Pratter, however, said sellers can be held liable for design and manufacturing defects, and J&J’s argument about failing to show Rite Aid’s products caused the injuries “is better directed at a later stage in the litigation, when the Kleiners face a heavier burden of persuasion.”
“To be sure, the Kleiners may eventually face an uphill battle as to causation,” Pratter said. “But now is not the time to fight that battle. At this early stage, all that the court need conclude is that the Kleiners’ allegations of causation is legally possible.”
A spokeswoman for J&J declined to comment. Rite Aid did not return a message seeking comment.
Schoenhaus said it is more than likely Kleiner would have ended up in the MDL if it had remained in federal court, as briefing on the topic was underway and the parties were set to have a hearing before the Judicial Panel on Multidistrict Litigation about the case. But, given Pratter’s recent ruling, the case is set to stay in state court until it is resolved, Schoenhaus said.
In October, the JPML chose New Jersey as the site to house the growing number of talc-related ovarian cancer cases, but state-court-based talc litigation has produced numerous multimillion-dollar verdicts, including a few nine-figure awards, such as the $417 million verdict that a California jury handed down over the summer.
Although that record verdict and others that came out of state court have recently been tossed, plaintiffs lawyers continue fighting to have their cases heard in state court.

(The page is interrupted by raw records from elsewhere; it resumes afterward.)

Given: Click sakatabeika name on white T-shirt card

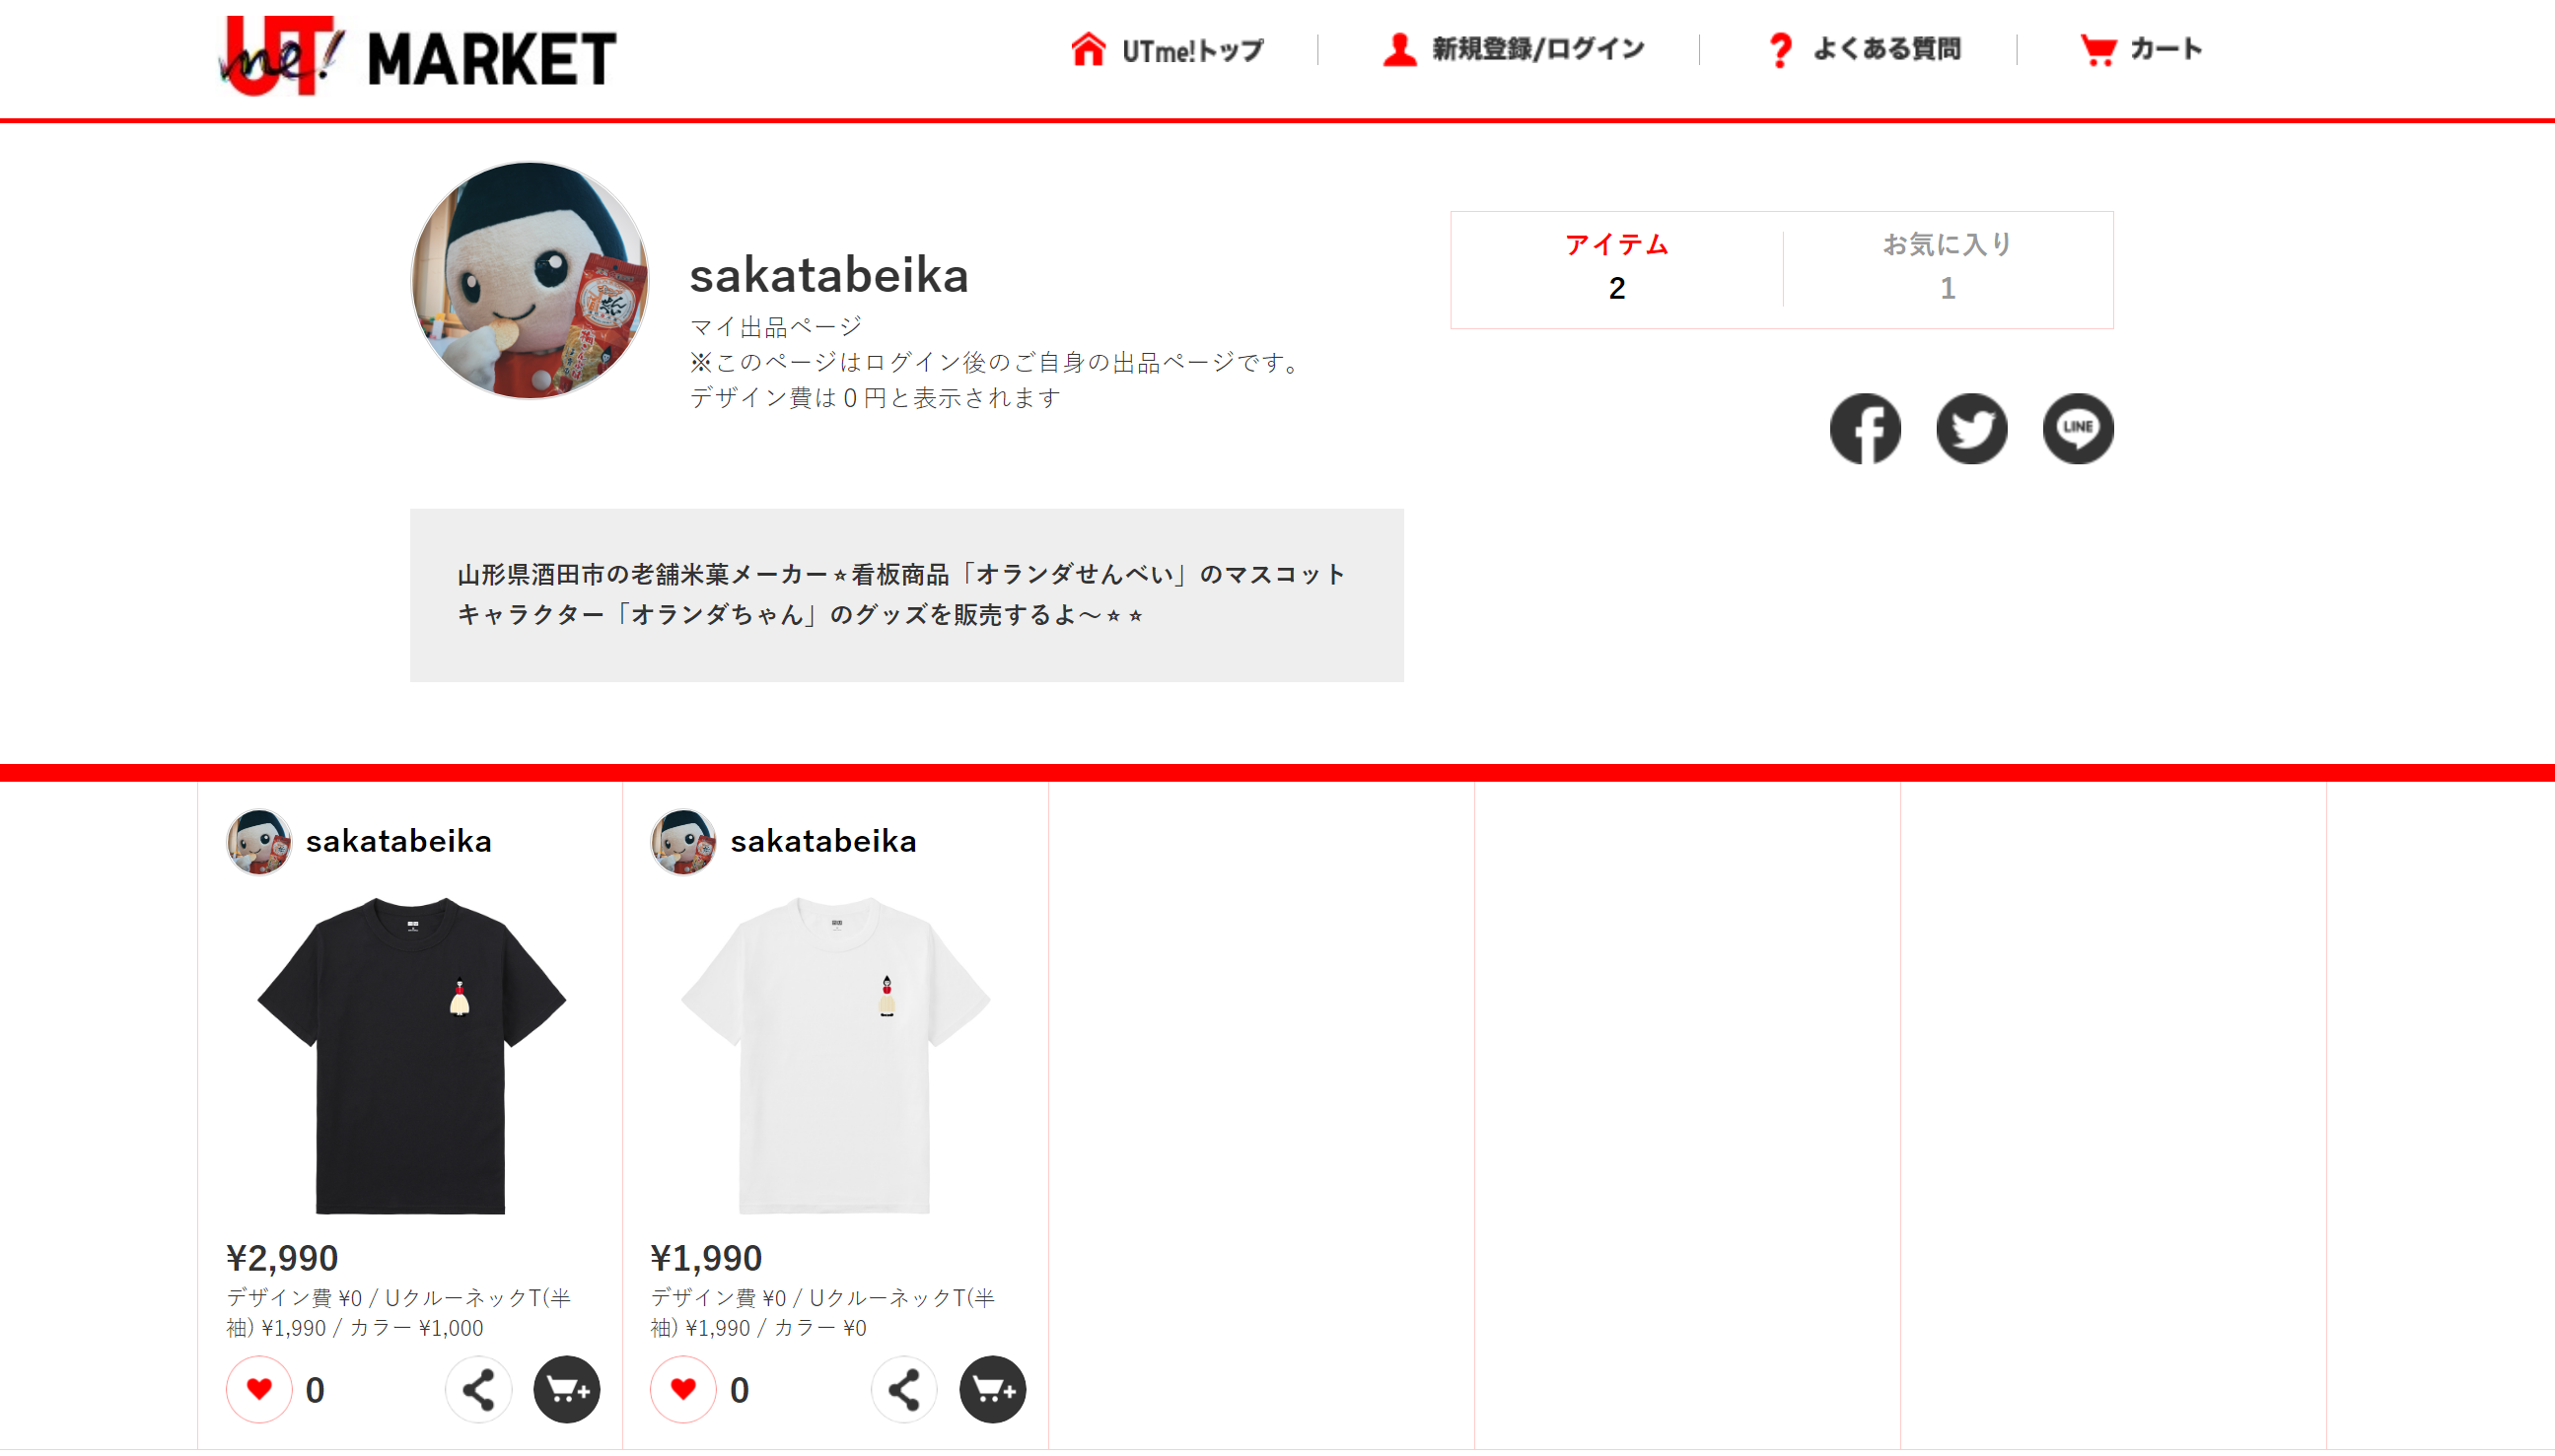Looking at the screenshot, I should point(823,841).
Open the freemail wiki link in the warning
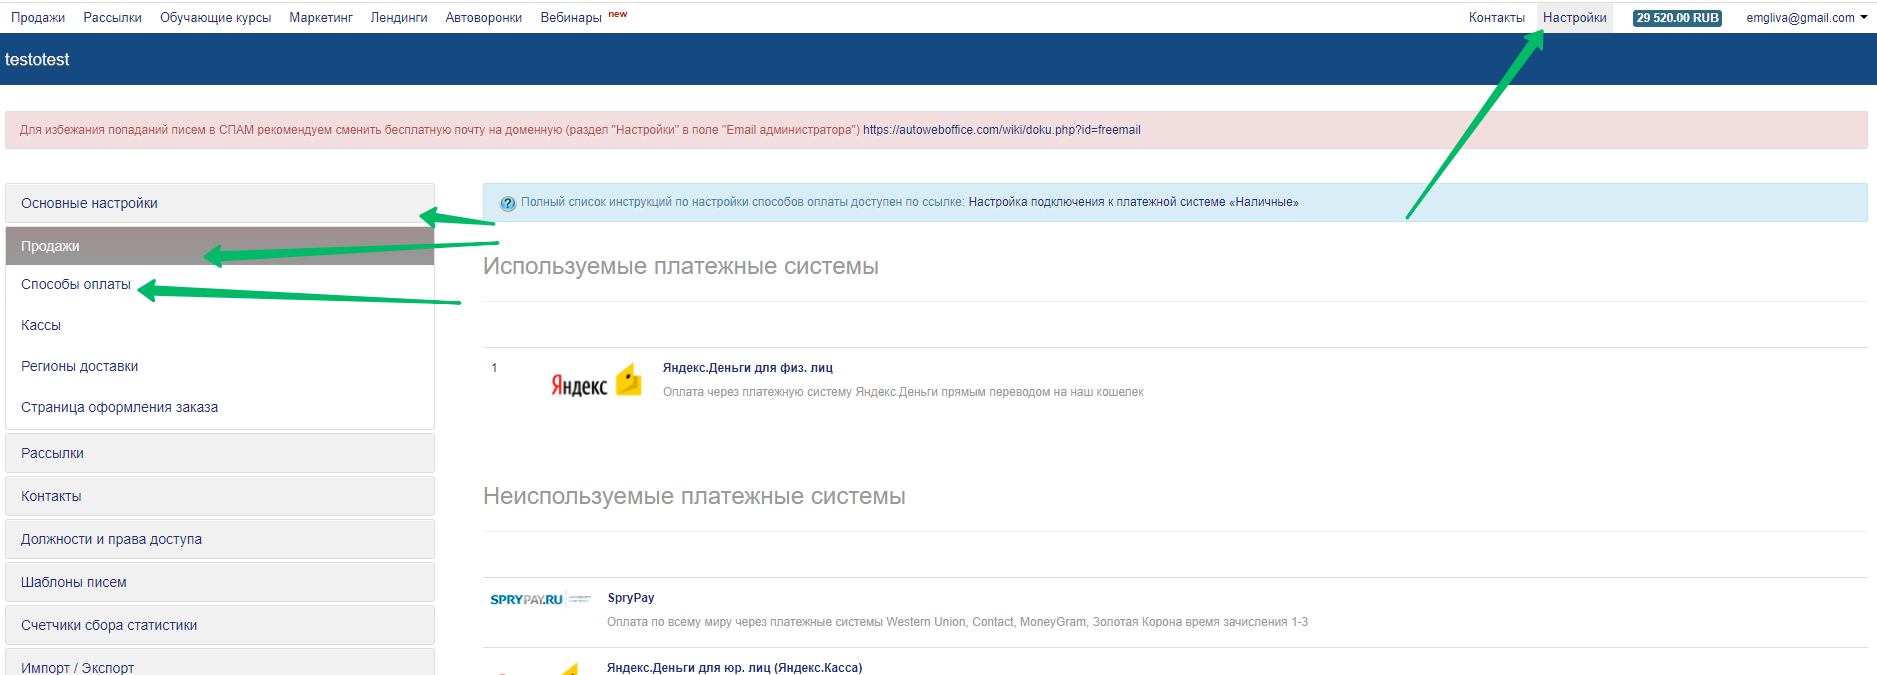 click(x=1001, y=130)
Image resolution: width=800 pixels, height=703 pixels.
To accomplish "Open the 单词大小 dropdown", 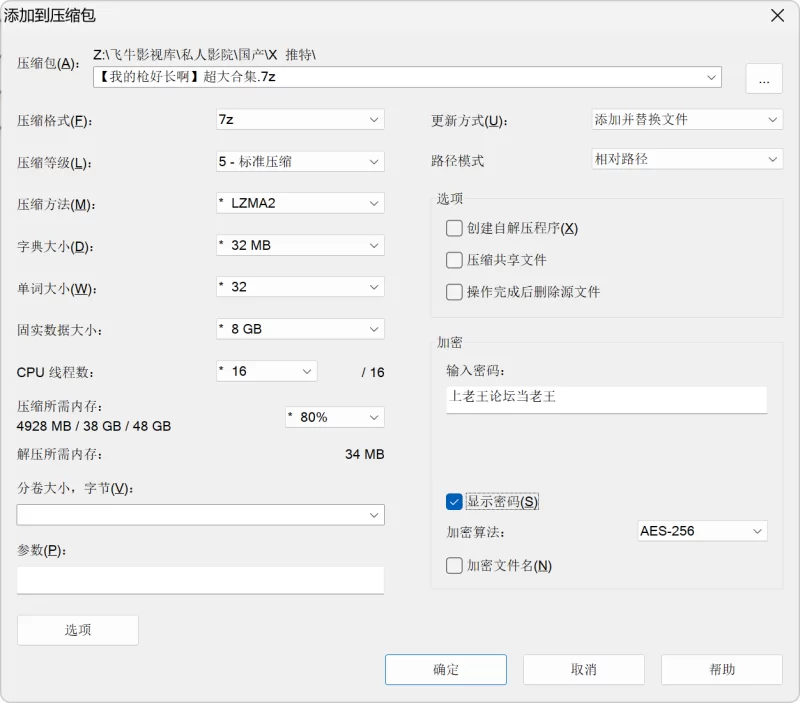I will tap(300, 287).

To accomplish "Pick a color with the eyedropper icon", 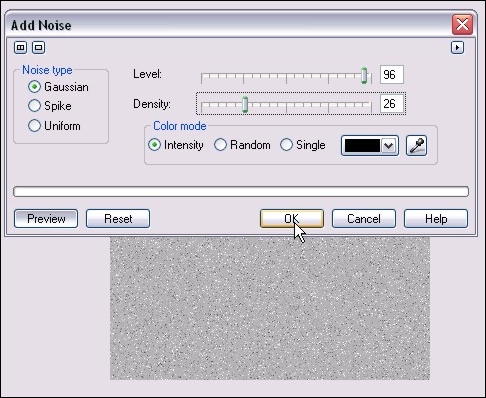I will tap(416, 146).
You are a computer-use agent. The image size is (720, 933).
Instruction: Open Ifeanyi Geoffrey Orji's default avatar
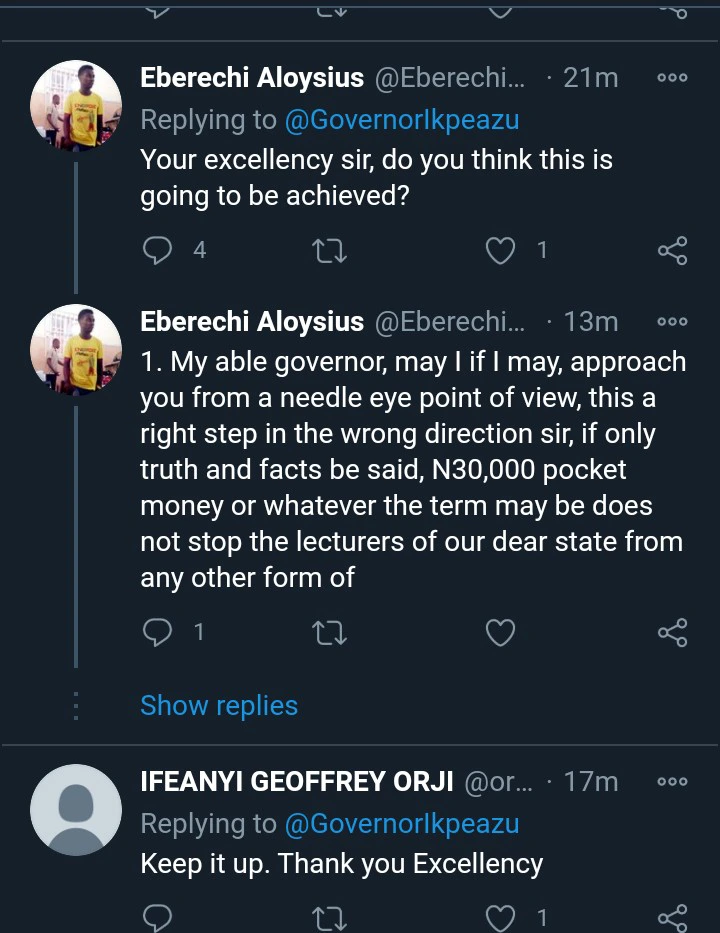[76, 810]
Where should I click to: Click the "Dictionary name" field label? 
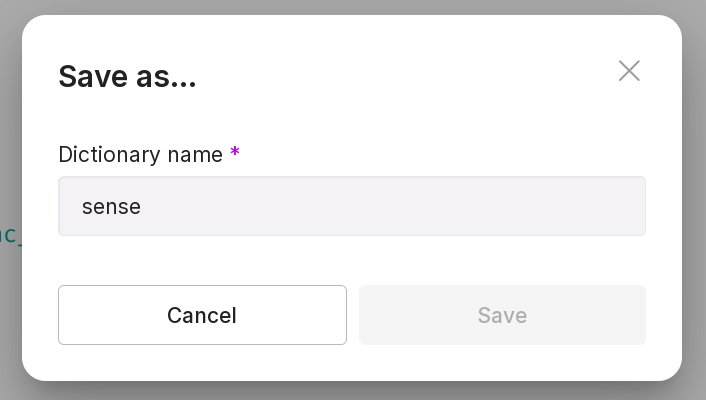(140, 154)
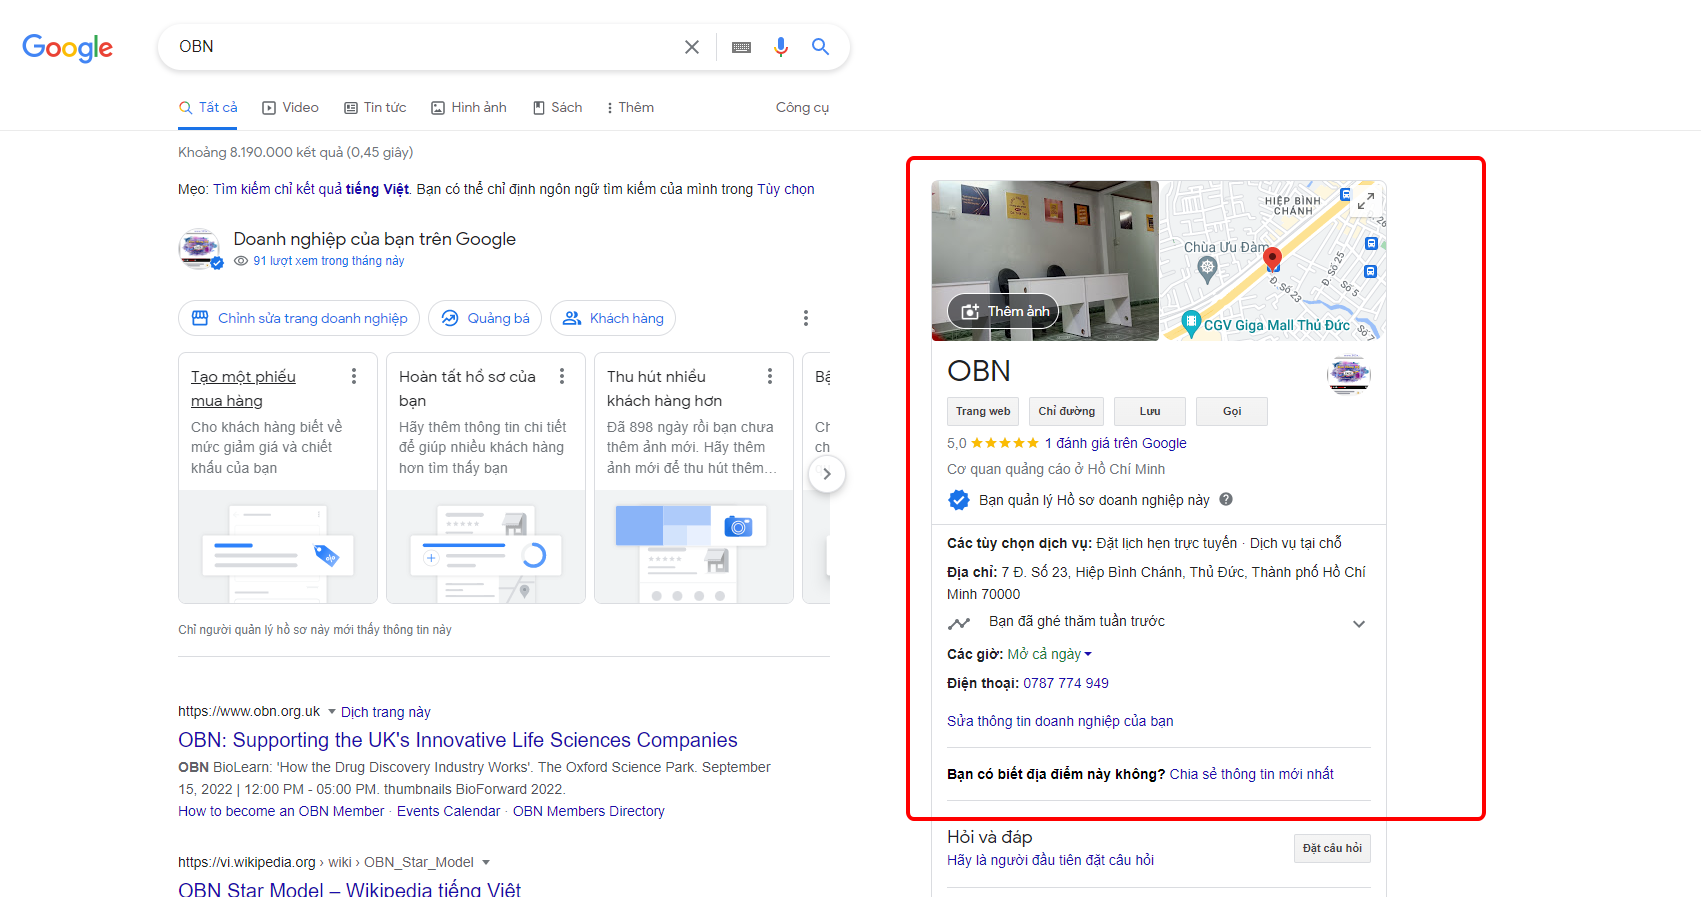Open three-dot menu on 'Tạo một phiếu' card
The width and height of the screenshot is (1701, 897).
(x=354, y=376)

If Kleiner had been transferred into the MDL, Schoenhaus said, there would not have been a strict timeframe regarding the plaintiffs’ efforts to remand the case, and, even if the issue came before the court, then the plaintiffs would be asking a New Jersey judge to apply Pennsylvania law.
“We’re talking about a plaintiff who purchased and used products in Pennsylvania at all times,” he said. “Asking a district judge in New Jersey to apply Pennsylvania law is always a trickier proposition.”